§ **GIVEN TEXT**
============
This results in a set of gradients in a set of gradients in the same shape as feature maps. If you remember in the feature maps, each channel corresponds to a particular kernel or filter. We try to weight them to find particular important channels as represented by high gradients and we will assign higher weights to those channels. Specifically we will use methods similar to attention mechanisms (that will learn later in the class). We will have a per channel waiting that is represented here as alpha.

image

The way we will compute this is very simple, we will just do a global average pooling for each channel of the gradients. In other words, for each channel, we will sum up all the gradients across the channel of the gradients of the score with respect to the activations and normalize it. This results for each channel K a particular weighting.

We will multiply the forward activations the feature maps by this weighting. So each channel will be multiplied by its corresponding weight.

image

We will also feed a ReLU activation function because we only care about positive features. This will result in this particular output where values that are important as represented by high gradients or channels that have high gradient will have higher values here.

image

Note that this is not a method that specific to what the task is. We can calculate this for any task. And so what we actually also do is combine this grad cam output, which essentially is the feature maps weighted by their importance as represented by high gradients by the guided backpropagation output.
============
§ **SUPPLIED INFORMATION**
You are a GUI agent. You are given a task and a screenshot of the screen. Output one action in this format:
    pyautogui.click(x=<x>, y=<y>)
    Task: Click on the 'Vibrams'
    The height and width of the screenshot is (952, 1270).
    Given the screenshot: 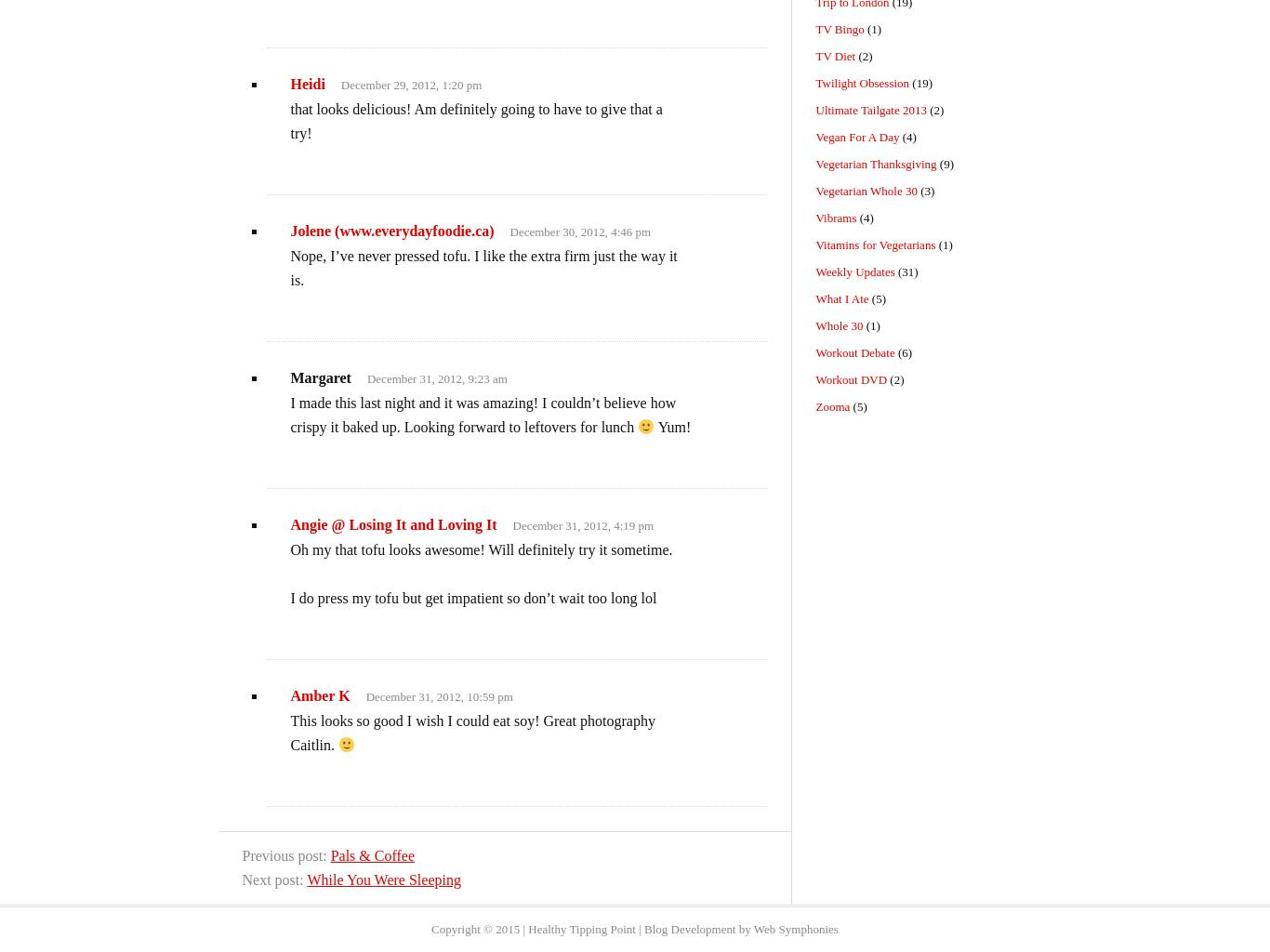 What is the action you would take?
    pyautogui.click(x=834, y=217)
    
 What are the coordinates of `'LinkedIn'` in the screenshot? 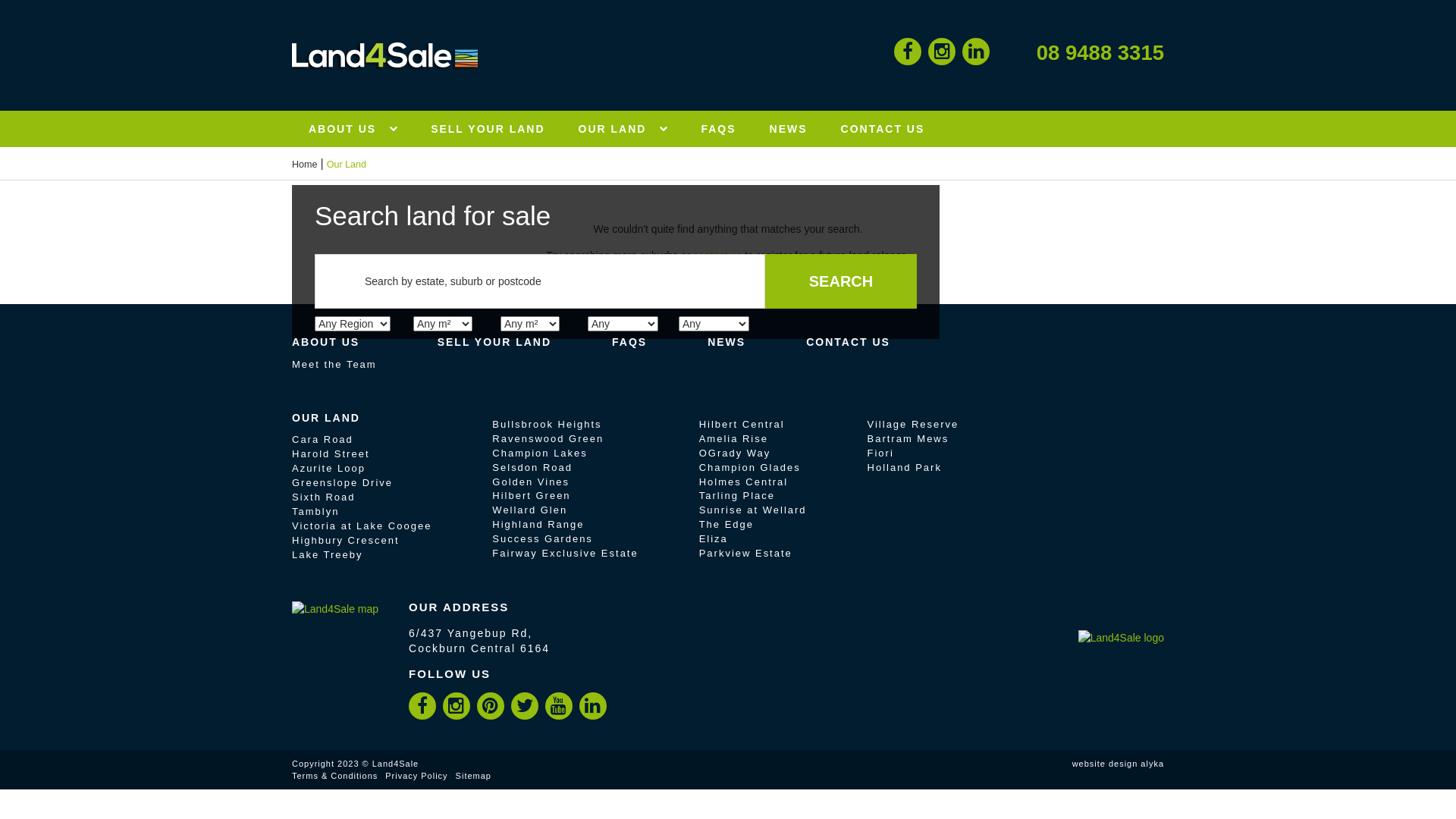 It's located at (976, 49).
============
§ **EXERCISE REQUIREMENTS**
In the Grad-CAM text, why is a ReLU applied after the feature maps are multiplied by their channel weights? Explain in one to three sentences. Rely only on the Grad-CAM text, not on the rows.

§ **EXERCISE SOLUTION**
The ReLU is applied because only positive features matter. In the resulting output, the important channels, which are those with high gradients, have higher values.